### What to work on
Please restate the listing below in full, word for word.

*** Task inputs

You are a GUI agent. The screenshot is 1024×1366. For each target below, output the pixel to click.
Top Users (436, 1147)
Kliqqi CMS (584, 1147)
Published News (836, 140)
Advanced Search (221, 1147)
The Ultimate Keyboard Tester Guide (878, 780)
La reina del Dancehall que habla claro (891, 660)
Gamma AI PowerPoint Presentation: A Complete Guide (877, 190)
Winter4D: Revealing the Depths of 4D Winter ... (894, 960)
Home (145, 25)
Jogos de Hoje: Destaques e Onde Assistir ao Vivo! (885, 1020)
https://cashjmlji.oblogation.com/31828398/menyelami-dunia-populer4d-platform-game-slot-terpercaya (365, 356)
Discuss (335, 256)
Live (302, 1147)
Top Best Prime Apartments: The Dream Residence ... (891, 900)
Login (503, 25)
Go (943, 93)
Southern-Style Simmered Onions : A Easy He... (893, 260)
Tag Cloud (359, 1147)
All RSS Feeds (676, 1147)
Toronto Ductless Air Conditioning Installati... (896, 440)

******

### Response
You are a GUI agent. The screenshot is 1024×1366. For each target below, output the pixel to click.
Top Users (436, 1147)
Kliqqi CMS (584, 1147)
Published News (836, 140)
Advanced Search (221, 1147)
The Ultimate Keyboard Tester Guide (878, 780)
La reina del Dancehall que habla claro (891, 660)
Gamma AI PowerPoint Presentation: A Complete Guide (877, 190)
Winter4D: Revealing the Depths of 4D Winter ... (894, 960)
Home (145, 25)
Jogos de Hoje: Destaques e Onde Assistir ao Vivo! (885, 1020)
https://cashjmlji.oblogation.com/31828398/menyelami-dunia-populer4d-platform-game-slot-terpercaya (365, 356)
Discuss (335, 256)
Live (302, 1147)
Top Best Prime Apartments: The Dream Residence ... (891, 900)
Login (503, 25)
Go (943, 93)
Southern-Style Simmered Onions : A Easy He... (893, 260)
Tag Cloud (359, 1147)
All RSS Feeds (676, 1147)
Toronto Ductless Air Conditioning Installati... (896, 440)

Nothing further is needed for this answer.